## EXERCISE DESCRIPTION
Word for word, set down every record that appears below.

[Data excerpts]
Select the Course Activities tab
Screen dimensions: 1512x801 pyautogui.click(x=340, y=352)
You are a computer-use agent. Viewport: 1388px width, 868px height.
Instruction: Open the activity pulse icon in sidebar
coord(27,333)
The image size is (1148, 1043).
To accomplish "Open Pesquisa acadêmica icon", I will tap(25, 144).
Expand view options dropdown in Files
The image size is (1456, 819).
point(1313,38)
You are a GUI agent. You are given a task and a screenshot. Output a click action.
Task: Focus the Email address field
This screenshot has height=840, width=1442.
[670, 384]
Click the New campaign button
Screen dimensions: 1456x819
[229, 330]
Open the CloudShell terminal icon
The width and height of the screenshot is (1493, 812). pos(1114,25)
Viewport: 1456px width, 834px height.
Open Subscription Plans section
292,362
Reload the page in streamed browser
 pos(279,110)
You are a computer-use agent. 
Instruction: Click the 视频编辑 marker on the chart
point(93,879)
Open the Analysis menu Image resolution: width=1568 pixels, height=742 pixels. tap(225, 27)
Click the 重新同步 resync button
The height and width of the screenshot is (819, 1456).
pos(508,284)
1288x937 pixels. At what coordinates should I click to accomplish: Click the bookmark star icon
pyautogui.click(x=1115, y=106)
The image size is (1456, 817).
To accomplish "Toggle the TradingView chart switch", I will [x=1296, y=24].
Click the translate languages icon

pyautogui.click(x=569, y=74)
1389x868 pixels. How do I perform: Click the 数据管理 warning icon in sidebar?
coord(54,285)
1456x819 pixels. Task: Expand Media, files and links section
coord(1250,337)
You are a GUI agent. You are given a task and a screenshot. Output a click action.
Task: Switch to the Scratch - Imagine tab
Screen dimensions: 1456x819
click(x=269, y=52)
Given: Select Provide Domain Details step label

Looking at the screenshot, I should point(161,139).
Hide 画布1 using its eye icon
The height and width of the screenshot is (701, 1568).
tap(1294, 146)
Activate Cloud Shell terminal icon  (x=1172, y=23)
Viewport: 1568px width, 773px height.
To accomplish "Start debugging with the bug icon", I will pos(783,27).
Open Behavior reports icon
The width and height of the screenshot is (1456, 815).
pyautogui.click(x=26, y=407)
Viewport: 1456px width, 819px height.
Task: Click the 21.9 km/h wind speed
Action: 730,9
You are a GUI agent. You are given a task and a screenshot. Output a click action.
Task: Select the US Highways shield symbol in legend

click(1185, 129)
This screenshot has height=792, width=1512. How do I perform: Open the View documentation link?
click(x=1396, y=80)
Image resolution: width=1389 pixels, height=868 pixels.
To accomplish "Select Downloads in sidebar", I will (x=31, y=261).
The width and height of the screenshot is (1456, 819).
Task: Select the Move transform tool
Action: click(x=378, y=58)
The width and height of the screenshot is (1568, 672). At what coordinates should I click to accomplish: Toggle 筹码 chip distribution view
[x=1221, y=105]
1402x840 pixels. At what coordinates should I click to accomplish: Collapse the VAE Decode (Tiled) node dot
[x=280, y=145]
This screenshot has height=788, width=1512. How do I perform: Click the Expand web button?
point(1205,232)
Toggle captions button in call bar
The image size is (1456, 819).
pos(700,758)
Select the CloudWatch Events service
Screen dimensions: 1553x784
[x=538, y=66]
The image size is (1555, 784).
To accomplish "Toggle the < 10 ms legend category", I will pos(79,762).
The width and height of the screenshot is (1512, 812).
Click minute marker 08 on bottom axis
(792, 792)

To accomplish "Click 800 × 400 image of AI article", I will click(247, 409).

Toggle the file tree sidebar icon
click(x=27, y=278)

## RESULT OF THE EXERCISE
Select the Course Activities tab
Screen dimensions: 1512x801 pyautogui.click(x=340, y=352)
You are a computer-use agent. Viewport: 1388px width, 868px height.
Instruction: Open the activity pulse icon in sidebar
coord(27,333)
The image size is (1148, 1043).
To accomplish "Open Pesquisa acadêmica icon", I will tap(25, 144).
Expand view options dropdown in Files
The image size is (1456, 819).
point(1313,38)
You are a GUI agent. You are given a task and a screenshot. Output a click action.
Task: Focus the Email address field
This screenshot has height=840, width=1442.
[670, 384]
Click the New campaign button
Screen dimensions: 1456x819
[229, 330]
Open the CloudShell terminal icon
The width and height of the screenshot is (1493, 812). pos(1114,25)
Viewport: 1456px width, 834px height.
Open Subscription Plans section
292,362
Reload the page in streamed browser
 pos(279,110)
You are a computer-use agent. 
Instruction: Click the 视频编辑 marker on the chart
point(93,879)
Open the Analysis menu Image resolution: width=1568 pixels, height=742 pixels. tap(225, 27)
Click the 重新同步 resync button
The height and width of the screenshot is (819, 1456).
pos(508,284)
1288x937 pixels. At what coordinates should I click to accomplish: Click the bookmark star icon
pyautogui.click(x=1115, y=106)
The image size is (1456, 817).
To accomplish "Toggle the TradingView chart switch", I will [x=1296, y=24].
Click the translate languages icon

pyautogui.click(x=569, y=74)
1389x868 pixels. How do I perform: Click the 数据管理 warning icon in sidebar?
coord(54,285)
1456x819 pixels. Task: Expand Media, files and links section
coord(1250,337)
You are a GUI agent. You are given a task and a screenshot. Output a click action.
Task: Switch to the Scratch - Imagine tab
Screen dimensions: 1456x819
click(x=269, y=52)
Given: Select Provide Domain Details step label

Looking at the screenshot, I should point(161,139).
Hide 画布1 using its eye icon
The height and width of the screenshot is (701, 1568).
tap(1294, 146)
Activate Cloud Shell terminal icon  (x=1172, y=23)
Viewport: 1568px width, 773px height.
To accomplish "Start debugging with the bug icon", I will pos(783,27).
Open Behavior reports icon
The width and height of the screenshot is (1456, 815).
pyautogui.click(x=26, y=407)
Viewport: 1456px width, 819px height.
Task: Click the 21.9 km/h wind speed
Action: 730,9
You are a GUI agent. You are given a task and a screenshot. Output a click action.
Task: Select the US Highways shield symbol in legend

click(1185, 129)
This screenshot has height=792, width=1512. How do I perform: Open the View documentation link?
click(x=1396, y=80)
Image resolution: width=1389 pixels, height=868 pixels.
To accomplish "Select Downloads in sidebar", I will (x=31, y=261).
The width and height of the screenshot is (1456, 819).
Task: Select the Move transform tool
Action: click(x=378, y=58)
The width and height of the screenshot is (1568, 672). At what coordinates should I click to accomplish: Toggle 筹码 chip distribution view
[x=1221, y=105]
1402x840 pixels. At what coordinates should I click to accomplish: Collapse the VAE Decode (Tiled) node dot
[x=280, y=145]
This screenshot has height=788, width=1512. How do I perform: Click the Expand web button?
point(1205,232)
Toggle captions button in call bar
The image size is (1456, 819).
pos(700,758)
Select the CloudWatch Events service
Screen dimensions: 1553x784
[x=538, y=66]
The image size is (1555, 784).
To accomplish "Toggle the < 10 ms legend category", I will pos(79,762).
The width and height of the screenshot is (1512, 812).
Click minute marker 08 on bottom axis
(792, 792)

To accomplish "Click 800 × 400 image of AI article", I will click(247, 409).

Toggle the file tree sidebar icon
click(x=27, y=278)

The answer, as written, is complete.